- [Task objective]: Your task is to show every line in the listing below that includes "will".

- [Supplied information]:
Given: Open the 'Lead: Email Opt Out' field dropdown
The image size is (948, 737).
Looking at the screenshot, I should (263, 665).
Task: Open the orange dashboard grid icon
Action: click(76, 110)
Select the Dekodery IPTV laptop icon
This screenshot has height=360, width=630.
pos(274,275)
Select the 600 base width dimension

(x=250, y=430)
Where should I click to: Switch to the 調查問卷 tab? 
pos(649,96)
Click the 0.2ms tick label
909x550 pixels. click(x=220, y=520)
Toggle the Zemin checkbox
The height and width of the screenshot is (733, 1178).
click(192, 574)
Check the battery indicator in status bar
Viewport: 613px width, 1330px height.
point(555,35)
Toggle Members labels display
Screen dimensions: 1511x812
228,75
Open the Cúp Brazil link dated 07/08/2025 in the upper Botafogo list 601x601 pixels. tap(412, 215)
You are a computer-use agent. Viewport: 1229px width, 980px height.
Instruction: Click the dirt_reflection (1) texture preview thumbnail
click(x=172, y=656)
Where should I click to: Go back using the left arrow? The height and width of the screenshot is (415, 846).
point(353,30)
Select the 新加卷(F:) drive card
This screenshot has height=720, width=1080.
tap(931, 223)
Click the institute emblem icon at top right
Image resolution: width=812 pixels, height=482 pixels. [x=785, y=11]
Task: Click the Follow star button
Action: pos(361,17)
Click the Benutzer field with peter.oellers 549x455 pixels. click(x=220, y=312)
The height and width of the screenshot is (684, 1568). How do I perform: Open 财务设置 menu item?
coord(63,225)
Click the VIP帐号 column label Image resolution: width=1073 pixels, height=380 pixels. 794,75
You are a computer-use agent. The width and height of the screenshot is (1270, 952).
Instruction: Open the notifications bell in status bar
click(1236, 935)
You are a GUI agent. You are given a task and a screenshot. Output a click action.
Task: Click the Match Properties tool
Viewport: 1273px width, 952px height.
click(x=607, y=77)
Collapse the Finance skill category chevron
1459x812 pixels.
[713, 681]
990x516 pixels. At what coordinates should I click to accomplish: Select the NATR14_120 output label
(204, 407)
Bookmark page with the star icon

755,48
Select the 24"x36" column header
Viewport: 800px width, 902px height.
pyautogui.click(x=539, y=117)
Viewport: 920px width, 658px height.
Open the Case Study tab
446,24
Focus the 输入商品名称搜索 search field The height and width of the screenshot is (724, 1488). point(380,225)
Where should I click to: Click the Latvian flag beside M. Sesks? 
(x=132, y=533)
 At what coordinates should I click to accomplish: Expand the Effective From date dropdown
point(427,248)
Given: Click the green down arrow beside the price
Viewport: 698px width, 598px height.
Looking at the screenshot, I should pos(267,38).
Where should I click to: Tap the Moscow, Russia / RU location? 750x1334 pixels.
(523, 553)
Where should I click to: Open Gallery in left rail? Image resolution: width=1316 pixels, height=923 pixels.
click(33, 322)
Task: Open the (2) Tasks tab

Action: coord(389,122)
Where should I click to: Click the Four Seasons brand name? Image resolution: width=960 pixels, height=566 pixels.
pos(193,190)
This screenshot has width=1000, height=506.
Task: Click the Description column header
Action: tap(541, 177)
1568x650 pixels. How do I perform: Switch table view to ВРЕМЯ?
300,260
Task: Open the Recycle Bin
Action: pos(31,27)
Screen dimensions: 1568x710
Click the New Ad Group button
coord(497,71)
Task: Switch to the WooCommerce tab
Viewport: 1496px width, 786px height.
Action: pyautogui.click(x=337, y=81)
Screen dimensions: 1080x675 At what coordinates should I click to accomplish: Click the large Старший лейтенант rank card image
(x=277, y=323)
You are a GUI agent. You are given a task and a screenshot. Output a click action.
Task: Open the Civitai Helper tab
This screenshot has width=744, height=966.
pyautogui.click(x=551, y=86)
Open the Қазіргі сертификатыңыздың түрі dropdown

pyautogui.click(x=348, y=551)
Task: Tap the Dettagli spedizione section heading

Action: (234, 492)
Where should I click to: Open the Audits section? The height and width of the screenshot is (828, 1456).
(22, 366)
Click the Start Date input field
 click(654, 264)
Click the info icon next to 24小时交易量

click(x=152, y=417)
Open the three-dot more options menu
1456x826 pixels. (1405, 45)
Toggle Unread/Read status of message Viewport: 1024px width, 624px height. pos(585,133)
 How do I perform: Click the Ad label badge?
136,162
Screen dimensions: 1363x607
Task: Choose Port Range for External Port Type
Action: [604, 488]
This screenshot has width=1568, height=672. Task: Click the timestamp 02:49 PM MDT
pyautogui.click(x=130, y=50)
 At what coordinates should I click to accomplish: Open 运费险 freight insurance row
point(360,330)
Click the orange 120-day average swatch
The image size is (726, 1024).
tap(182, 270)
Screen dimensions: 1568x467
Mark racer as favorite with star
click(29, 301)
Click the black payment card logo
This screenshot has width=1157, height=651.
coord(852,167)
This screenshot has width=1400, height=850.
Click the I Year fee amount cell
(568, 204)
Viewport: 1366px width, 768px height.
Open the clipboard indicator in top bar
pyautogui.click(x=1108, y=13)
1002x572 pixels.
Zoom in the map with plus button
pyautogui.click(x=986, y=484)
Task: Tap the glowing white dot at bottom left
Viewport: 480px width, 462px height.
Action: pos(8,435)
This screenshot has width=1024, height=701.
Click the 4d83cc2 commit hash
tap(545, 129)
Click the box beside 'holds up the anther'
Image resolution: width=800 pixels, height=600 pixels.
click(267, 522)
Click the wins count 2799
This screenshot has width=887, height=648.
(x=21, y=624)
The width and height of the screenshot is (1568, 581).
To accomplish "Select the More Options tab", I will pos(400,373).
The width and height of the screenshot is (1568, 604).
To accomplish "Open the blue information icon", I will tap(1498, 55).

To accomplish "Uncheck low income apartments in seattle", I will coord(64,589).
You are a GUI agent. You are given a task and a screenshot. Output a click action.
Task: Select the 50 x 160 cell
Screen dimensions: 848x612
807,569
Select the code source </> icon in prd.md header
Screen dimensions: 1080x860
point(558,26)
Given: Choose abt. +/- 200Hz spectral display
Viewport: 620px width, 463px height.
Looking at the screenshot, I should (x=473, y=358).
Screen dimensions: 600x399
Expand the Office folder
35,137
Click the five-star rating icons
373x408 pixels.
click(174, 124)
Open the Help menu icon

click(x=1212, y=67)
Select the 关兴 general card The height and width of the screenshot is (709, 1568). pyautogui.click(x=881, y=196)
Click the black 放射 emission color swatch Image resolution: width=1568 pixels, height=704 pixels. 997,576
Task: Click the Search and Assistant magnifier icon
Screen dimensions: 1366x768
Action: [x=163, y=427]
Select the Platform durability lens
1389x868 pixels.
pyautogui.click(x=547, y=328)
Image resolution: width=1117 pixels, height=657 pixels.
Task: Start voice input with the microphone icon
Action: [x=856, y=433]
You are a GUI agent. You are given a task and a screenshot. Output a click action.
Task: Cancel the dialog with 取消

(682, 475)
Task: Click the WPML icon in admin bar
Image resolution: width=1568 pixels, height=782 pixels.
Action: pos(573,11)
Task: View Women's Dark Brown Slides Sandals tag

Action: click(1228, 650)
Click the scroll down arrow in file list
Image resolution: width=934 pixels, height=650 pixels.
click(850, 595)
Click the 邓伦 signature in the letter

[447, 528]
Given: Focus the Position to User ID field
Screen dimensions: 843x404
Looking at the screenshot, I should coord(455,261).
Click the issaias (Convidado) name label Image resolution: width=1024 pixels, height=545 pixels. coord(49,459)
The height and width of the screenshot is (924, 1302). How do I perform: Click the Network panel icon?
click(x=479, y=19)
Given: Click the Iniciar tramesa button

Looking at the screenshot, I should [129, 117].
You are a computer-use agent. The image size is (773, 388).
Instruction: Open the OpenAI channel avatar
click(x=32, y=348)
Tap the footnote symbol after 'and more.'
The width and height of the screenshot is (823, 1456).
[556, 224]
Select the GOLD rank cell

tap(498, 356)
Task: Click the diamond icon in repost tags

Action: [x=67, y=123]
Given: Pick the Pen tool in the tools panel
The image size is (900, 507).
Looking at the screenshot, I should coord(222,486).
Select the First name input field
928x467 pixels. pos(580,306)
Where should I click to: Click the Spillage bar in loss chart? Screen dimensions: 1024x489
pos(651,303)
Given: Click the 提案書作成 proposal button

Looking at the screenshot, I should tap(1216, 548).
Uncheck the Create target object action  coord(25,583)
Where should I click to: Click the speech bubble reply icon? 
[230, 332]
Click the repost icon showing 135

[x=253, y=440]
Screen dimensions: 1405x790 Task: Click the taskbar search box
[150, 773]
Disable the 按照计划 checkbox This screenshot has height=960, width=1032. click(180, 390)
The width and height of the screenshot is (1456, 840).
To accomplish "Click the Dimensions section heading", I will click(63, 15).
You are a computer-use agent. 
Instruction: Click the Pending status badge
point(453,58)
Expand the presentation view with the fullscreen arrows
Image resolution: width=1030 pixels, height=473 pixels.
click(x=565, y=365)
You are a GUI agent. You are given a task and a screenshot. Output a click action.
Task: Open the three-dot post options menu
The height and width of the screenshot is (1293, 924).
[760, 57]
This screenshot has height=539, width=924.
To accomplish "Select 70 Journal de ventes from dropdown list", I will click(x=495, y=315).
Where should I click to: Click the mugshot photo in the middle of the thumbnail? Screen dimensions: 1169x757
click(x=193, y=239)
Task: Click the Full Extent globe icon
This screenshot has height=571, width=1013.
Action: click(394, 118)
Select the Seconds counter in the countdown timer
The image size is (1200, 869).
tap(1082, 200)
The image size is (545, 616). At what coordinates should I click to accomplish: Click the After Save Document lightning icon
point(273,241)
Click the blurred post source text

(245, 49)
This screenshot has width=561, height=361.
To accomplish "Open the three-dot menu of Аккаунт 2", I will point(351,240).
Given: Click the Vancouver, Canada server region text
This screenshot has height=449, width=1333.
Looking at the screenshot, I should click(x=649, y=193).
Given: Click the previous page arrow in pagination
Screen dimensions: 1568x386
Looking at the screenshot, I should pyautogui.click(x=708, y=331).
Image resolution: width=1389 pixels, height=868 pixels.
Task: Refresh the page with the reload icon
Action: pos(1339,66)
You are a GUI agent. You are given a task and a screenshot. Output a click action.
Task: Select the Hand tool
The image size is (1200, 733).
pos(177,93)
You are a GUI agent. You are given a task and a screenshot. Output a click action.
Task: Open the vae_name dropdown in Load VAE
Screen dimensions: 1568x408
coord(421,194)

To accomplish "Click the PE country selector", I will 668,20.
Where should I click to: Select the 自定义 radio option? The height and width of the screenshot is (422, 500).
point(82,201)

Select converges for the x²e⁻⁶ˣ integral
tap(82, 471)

- [Solution to the exercise]:
To accomplish "Select the More Options tab", I will pos(400,373).
To accomplish "Open the blue information icon", I will tap(1498, 55).
To accomplish "Uncheck low income apartments in seattle", I will coord(64,589).
To accomplish "Click the Dimensions section heading", I will click(63, 15).
To accomplish "Select 70 Journal de ventes from dropdown list", I will click(x=495, y=315).
To accomplish "Open the three-dot menu of Аккаунт 2", I will point(351,240).
To accomplish "Click the PE country selector", I will 668,20.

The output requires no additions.